The European project was built on a transatlantic bargain: American security guarantees in exchange for political alignment and economic openness. That bargain is now conditional, transactional, and volatile. Europe is discovering what India has long known, that dependency masquerading as partnership eventually becomes vulnerability. The EU-India trade deal is, therefore, not a repudiation of America, but one of the key ways to hedge against American unpredictability.
India is a promising great power– 4th largest in the world today, registering the fastest GDP growth rates, with a burgeoning consumer market, a young population and a growing defence budget. India offers scale in manufacturing and skilled workers. India has already done a trade deal with the UK, and the EU does not want to be left behind
Meanwhile, for India, which is facing 50 per cent tariffs from the United States and political perils of an elusive trade deal, the EU, which is technically the second largest economy in the world, is an economic superpower on its own and therefore, a major opportunity. It is India’s largest trading partner, accounting for 17 per cent of India’s total exports. India has roughly a $20 billion trade surplus here, and there is extreme potential for a better deal.
China is often cited as the reason Europe needs India and that is partly true. There’s no such deal between them, and the one they negotiated collapsed in five months in 2021 and has been in the freezer since then. But China dominates trade, with a surplus well over $300 billion favouring Beijing. Europe’s overdependence on China has exposed deep vulnerabilities, especially for Germany. But China is a structural problem; Trump is an immediate one. For Europe, India becomes attractive precisely because it is not America and not China.
India offers Europe diversification. And that is why Merz calls India a partner of choice.
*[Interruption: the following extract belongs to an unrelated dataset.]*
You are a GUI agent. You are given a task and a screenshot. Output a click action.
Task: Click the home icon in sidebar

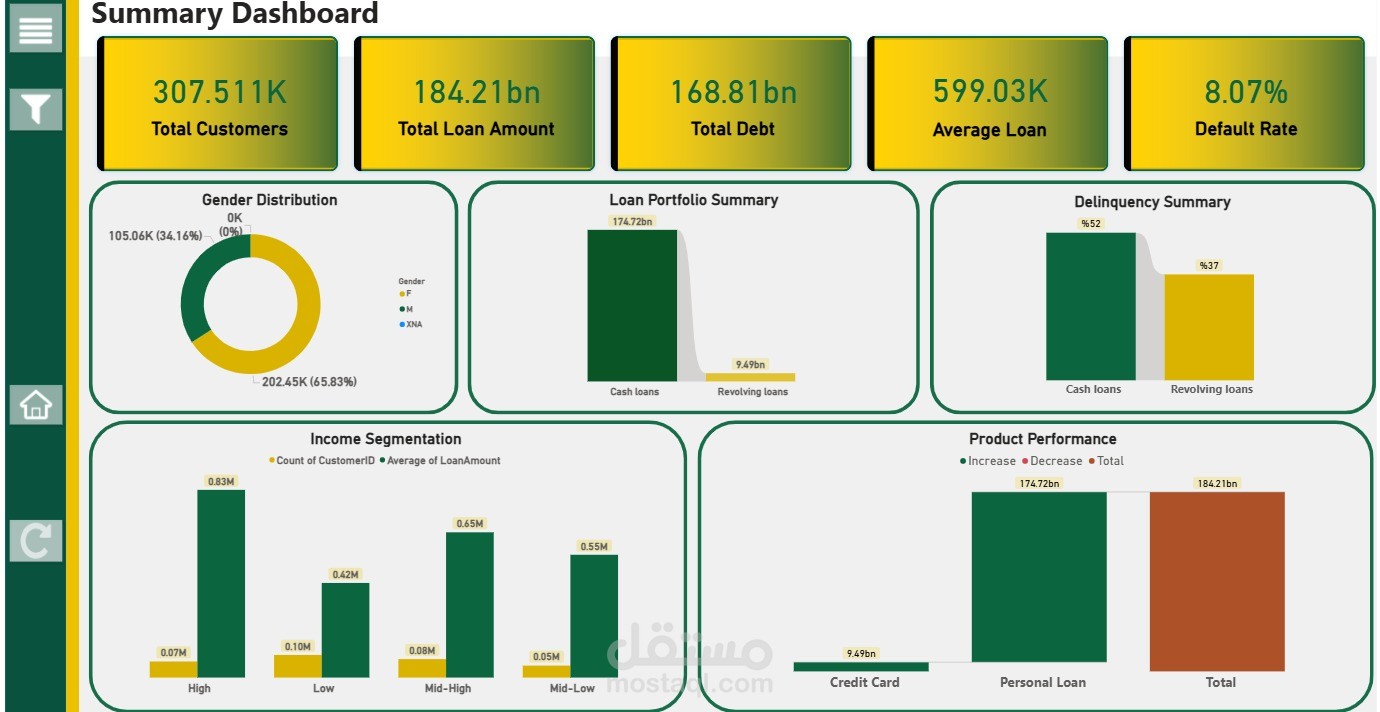click(x=34, y=404)

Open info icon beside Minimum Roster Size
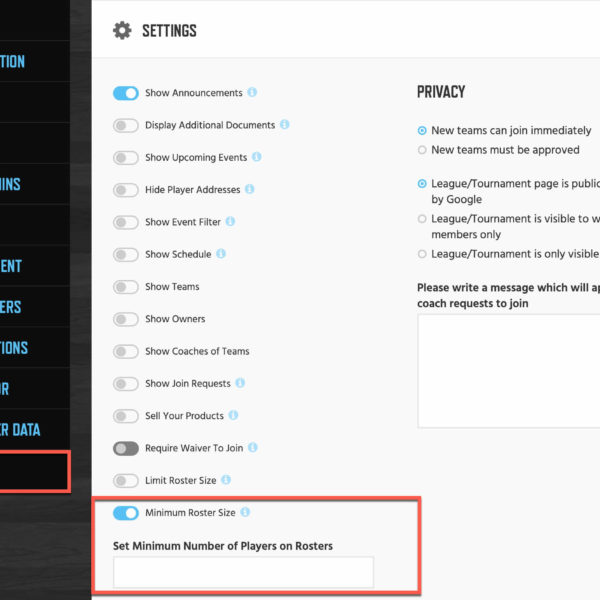[245, 512]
At a deeper level, Europe and India are converging on a shared worldview: that the future cannot belong to one power, one alliance, or one axis.
Macron’s calls to resist “spheres of influence” echo Jaishankar’s insistence on strategic autonomy.France’s flirtations forums like BRICS, once dismissed as peripheral, reflects a recognition that global power is dispersing, not consolidating.
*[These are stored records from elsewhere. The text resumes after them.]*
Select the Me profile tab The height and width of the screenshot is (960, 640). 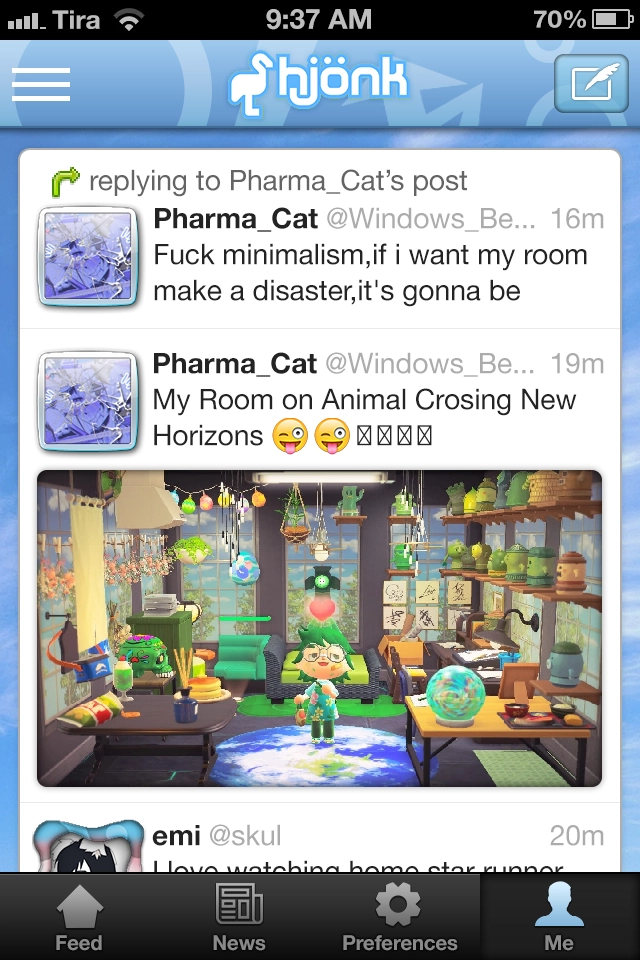(x=560, y=917)
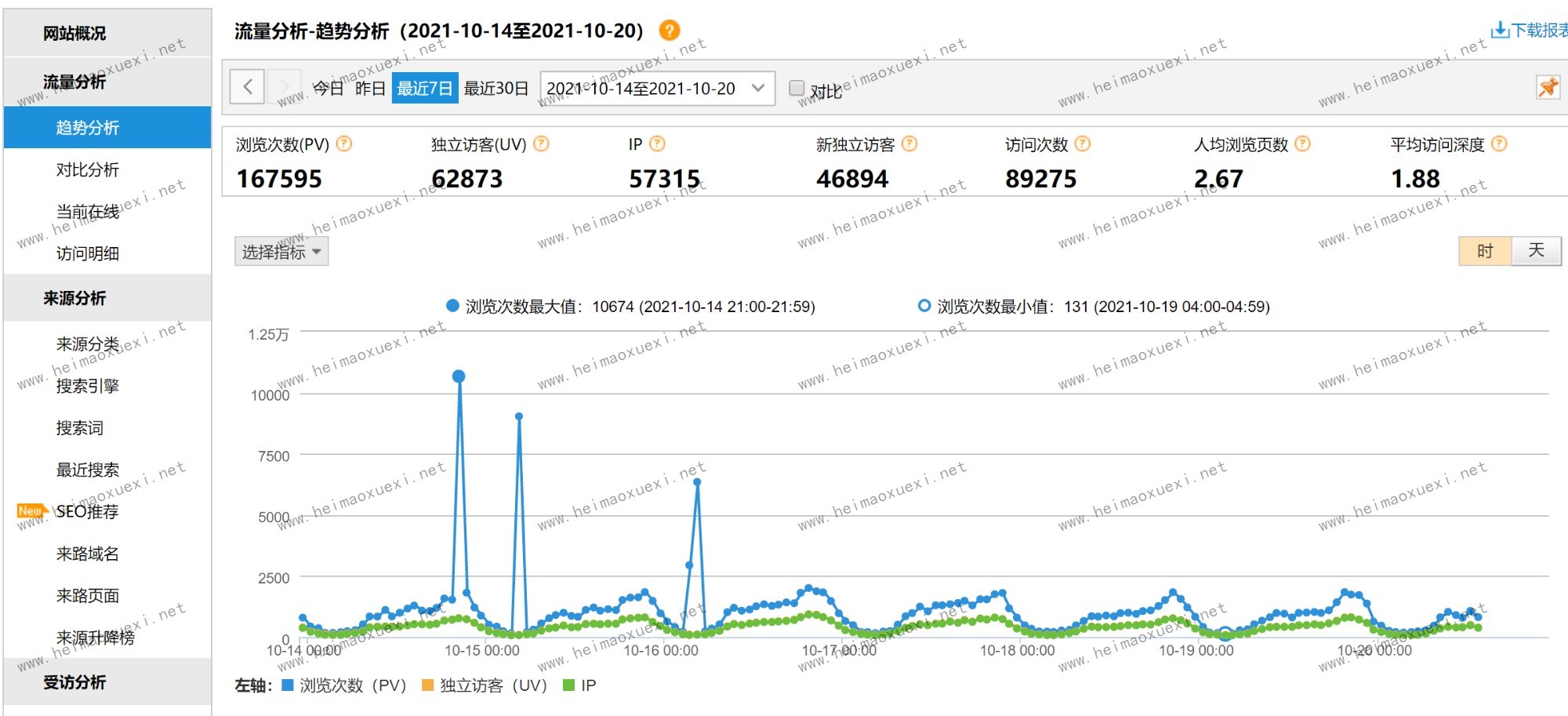Switch chart granularity to 天
This screenshot has width=1568, height=716.
click(x=1535, y=251)
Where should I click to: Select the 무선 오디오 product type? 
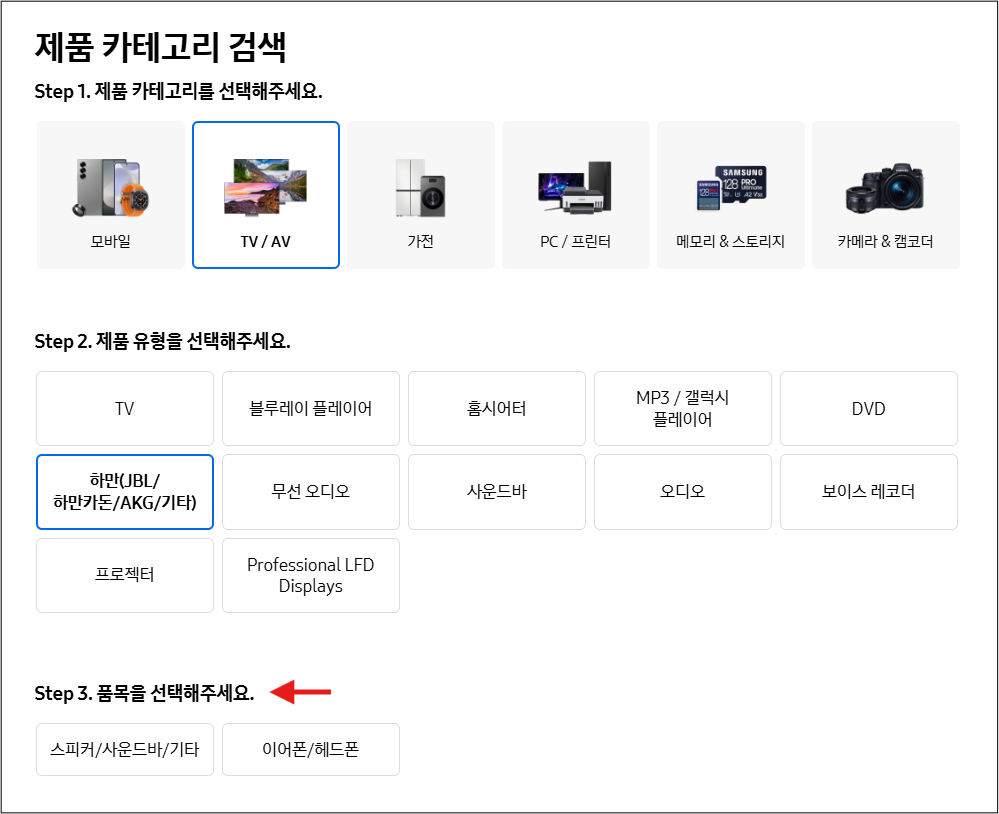[x=310, y=491]
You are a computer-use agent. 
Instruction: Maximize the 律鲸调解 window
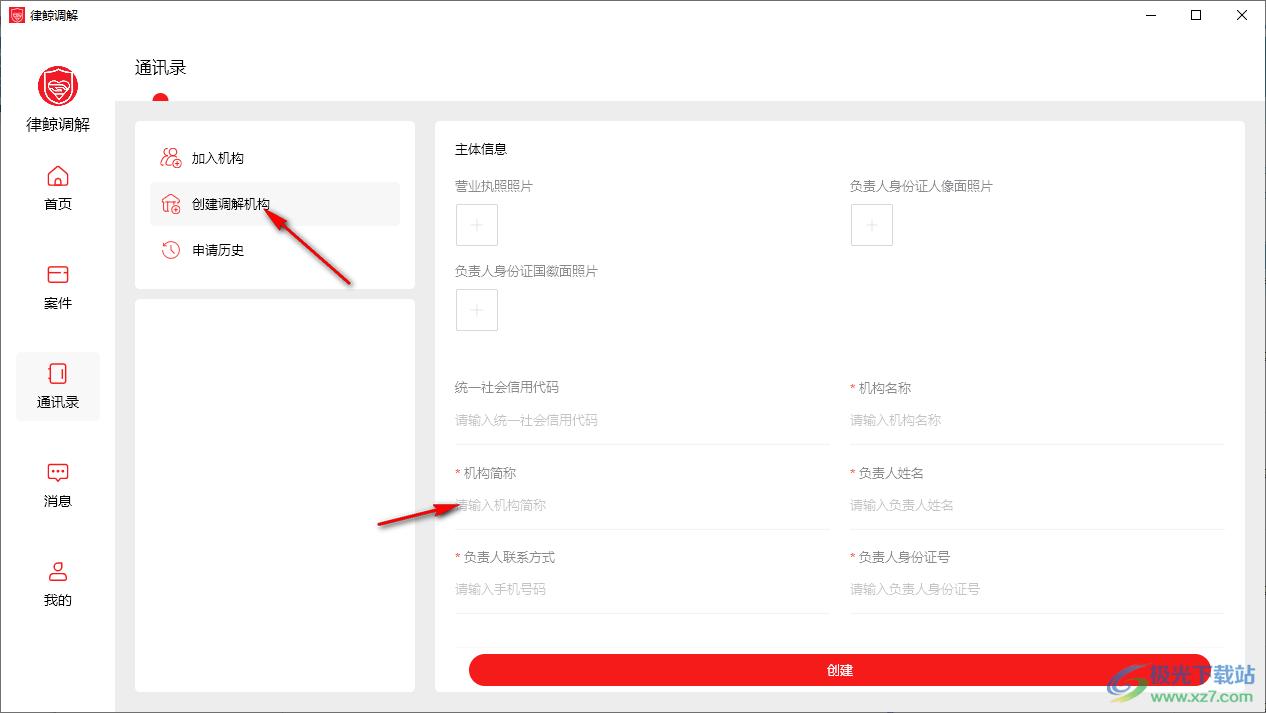point(1196,15)
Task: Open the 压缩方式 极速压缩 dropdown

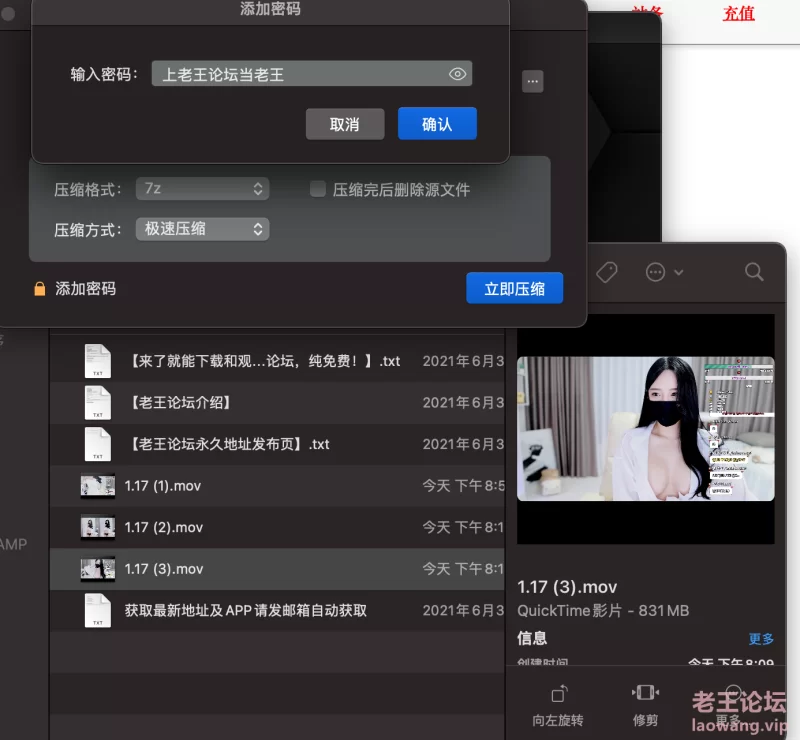Action: pyautogui.click(x=202, y=229)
India’s leadership role in the Global South, its presidency of major multilateral forums, and its ability to engage Washington, Moscow, Beijing and Brussels without becoming captive to any of them, is increasingly attractive to a Europe seeking relevance in a post-American-centric order.
Can Europe learn to live with India’s strategic autonomy? That’s an ongoing debate. There are differences, mainly on Russia, Ukraine, energy sourcing, and regulation. But under Trump’s shadow, these differences are being managed, not magnified. The question now is, will this alignment grow and outlast Trump?
By making a deal, both India and Europe elevate their negotiating powers. Europe needs it to cap vulnerability against the US and China, while providing a boost to its economy. Meanwhile, India seeks to increase capability — not merely to sell more goods, but to upgrade its economic architecture by pulling in European capital, technology, standards, forcing domestic firms to move up the value chain, improving competitiveness in high-regulation markets, and converting trade access into industrial strength.
All in all, the EU–India free trade deal is set to come to fruition with Trump’s aggression playing the catalyst. But China remains the long-term backdrop in this scheme. And India, increasingly, is Europe’s safe bet in an unsafe world.